Questioning a witness about childcare and the teaching of race, the Oklahoma Republican senator Markwayne Mullin said: “I don’t want reality.”
The remark prompted laughter in the hearing room.
Mullin said he “misspoke” and returned to hectoring his witness.
Mullin is an election denier, former cage fighter and plumbing company owner who sat in the US House before being elected to the Senate last year.
His confrontational style has caused comment before. In March, for example, he told a Teamsters leader to “shut your mouth” during a fiery exchange.
Mullin’s remark about reality and its uses came on Wednesday in a hearing held by the Senate health, education, labour and pensions committee.
The panel is chaired by Bernie Sanders of Vermont, a self-described democratic socialist, a belief system Mullin vociferously opposes.
The hearing took place under the title “Solving the Child Care Crisis: Meeting the Needs of Working Families and Child Care Workers”.
The five witnesses included the the New Mexico secretary for early childhood education and care and the president of the Independent Women’s Forum of Washington DC.
Taking his turn for questions, Mullin held a book called Our Skin and said: “I’m going to read exactly what this book says. You guys might find it interesting.
“‘A long time ago, way before you were born, a group of white people made up an idea called race. They sorted people by skin colour and said that white people were better, smarter, prettier, and they deserved more than everybody else.’
“This would be taught if we socialise our pre-K system, this would be.”
Asked by Sanders if he disagreed with the book, Mullin said: “One thousand percent. How about we teach Jesus Loves Me? … and teaching Jesus loves and loves the little children. The lyrics go, ‘Red and yellow, black and white.
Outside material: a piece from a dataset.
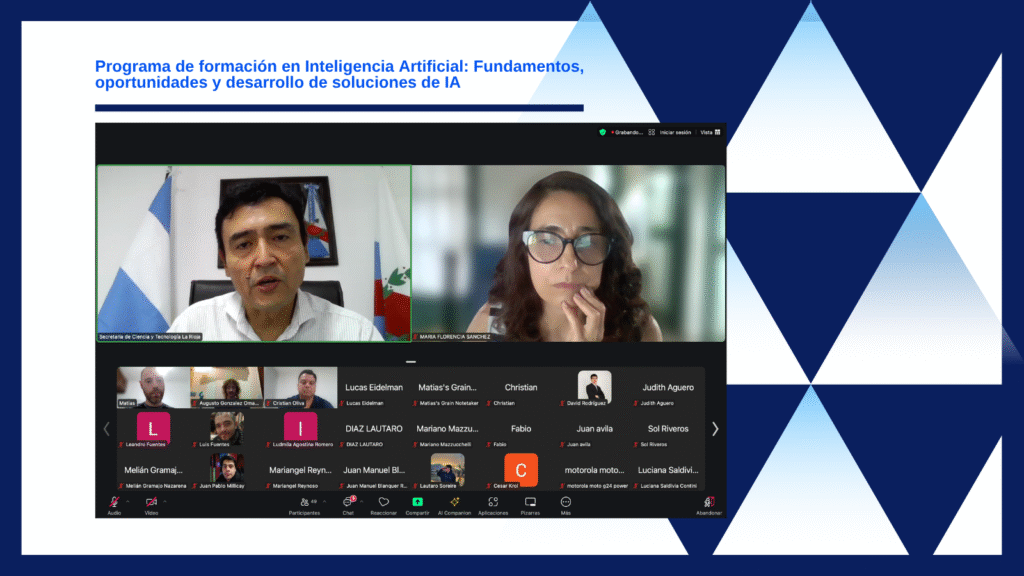
Task: Click the Más options icon
Action: (566, 503)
They’re all precious in our sight.’”
The hymn Mullin was referring to, Jesus Loves the Little Children, was written by C Herbert Woolston.
Our Skin: A First Conversation About Race, by Jessica Ralli and Megan Madison, has been seized upon by rightwingers in the ongoing battle over the teaching of race.
Saying he was “Cherokee Native American” and adding: “I think we have experienced a little bit of racism before in my life”, Mullin continued: “I’ll ask everybody on the panel. Which is better to teach?”
Two witnesses attempted to answer. The senator talked over them.
Turning to Cheryl Morman, president of the Virginia Alliance for Family Child Care Associations, Mullin asked: “So which one is better?”
Morman said: “I disagree. First, it is important that we teach Jesus and Jesus is what we teach.”
Mullin interjected: “So which one is better?”
Morman said: “But the reality is –”
Mullin cut her off: “I don’t want reality, I’m asking the question, which one is better?”
Amid laughter – and with Mullin the recipient of a sideways look from the Republican next to him, Tommy Tuberville of Alabama – an unidentified senator said: “Got it on tape.”
“Misspoke,” said Mullin, before returning to the attack.